Code in the Astrophysics Code Source Library is now citeable

by Guest on February 8, 2012

This is a guest post from Alice Allen, primary editor of the Astrophysics Source Code Library (ASCL).

Last September, I introduced and described the Astrophysics Source Code Library, a free on-line registry for source codes. I’m happy to report that ASCL is now indexed as a publication by ADS! This provides a reliable and consistent way for codes to be cited and is an important step in giving coders more recognition for their work.

Each ASCL record in ADS shows the title of the code, the list of authors, the publication date (the date the code was entered in the ASCL), the publication (Astrophysics Source Code Library), and record number. The record number is a unique code that is assigned to each citeable entry in the ASCL. Codes can be listed in the bibliography as [author], [year], , ASCL [ascl ID number]. For example: Nemiroff, R. J. 1999, BHSKY, ASCL 9910.006.

For example, searching ADS for the code “Funtools” (don’t you just love that? Funtools! What a great name for a code!) brings up two entries:

The first result is a conference proceeding but the second one, with the “ascl.soft” bibcode, is the entry for the code itself! Clicking on it brings up the full record:

Clicking on “Electronic On-line Article (HTML)” takes you to the entry for this code in the ASCL. You can also use the ascl id to find the permalink to the ASCL entry for this code: http://ascl.net/1112.002

Additional information about the ACSL is available in the online Guide to the ASCL, our poster handout (PDF) and on our new FB page. If the information you seek isn’t there, please just ask!

Also, I’ve started a Facebook page for the ASCL. This page is intended for news updates, general feedback, and answers to questions about the ASCL. However, if people wanted to use it to discuss their favorite code, that would be great too!

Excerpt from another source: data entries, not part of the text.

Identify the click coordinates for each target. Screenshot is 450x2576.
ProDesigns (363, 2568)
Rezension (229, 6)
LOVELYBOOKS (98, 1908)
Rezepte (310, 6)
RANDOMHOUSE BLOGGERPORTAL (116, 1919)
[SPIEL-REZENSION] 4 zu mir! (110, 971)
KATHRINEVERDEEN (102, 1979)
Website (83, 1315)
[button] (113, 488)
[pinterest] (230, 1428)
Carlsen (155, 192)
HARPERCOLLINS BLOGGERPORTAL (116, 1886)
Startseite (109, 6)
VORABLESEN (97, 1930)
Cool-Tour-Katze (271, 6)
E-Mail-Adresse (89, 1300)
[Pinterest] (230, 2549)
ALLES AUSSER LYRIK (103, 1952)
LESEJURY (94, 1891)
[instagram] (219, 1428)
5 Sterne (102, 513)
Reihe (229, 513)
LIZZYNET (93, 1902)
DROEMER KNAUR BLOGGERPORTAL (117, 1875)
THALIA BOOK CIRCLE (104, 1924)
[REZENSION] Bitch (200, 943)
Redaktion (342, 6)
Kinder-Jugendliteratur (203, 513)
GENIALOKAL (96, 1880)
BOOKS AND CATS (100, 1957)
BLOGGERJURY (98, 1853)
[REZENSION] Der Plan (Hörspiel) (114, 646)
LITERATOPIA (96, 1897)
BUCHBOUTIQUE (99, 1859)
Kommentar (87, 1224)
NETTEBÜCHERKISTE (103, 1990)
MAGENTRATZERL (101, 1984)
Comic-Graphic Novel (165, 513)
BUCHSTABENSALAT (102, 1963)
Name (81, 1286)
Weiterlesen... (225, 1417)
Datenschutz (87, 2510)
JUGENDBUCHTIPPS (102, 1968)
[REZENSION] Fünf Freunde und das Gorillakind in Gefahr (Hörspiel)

And we are of course always looking to add more codes! Suggest codes that need to be added in the New codes welcome thread or post your own.

{ 12 comments… read them below or add one }

1 August Muench February 8, 2012 at 10:34 am

the link in the original paper has not rotted out so think there are better examples where ASCL can serve the community. the case I am thinking of concern what I call “embargoed” codes: ones that are discussed in papers sans a URL, ones whose original URL has rotted out, ones where people are protected their purported IP by requiring you to email the to get the code.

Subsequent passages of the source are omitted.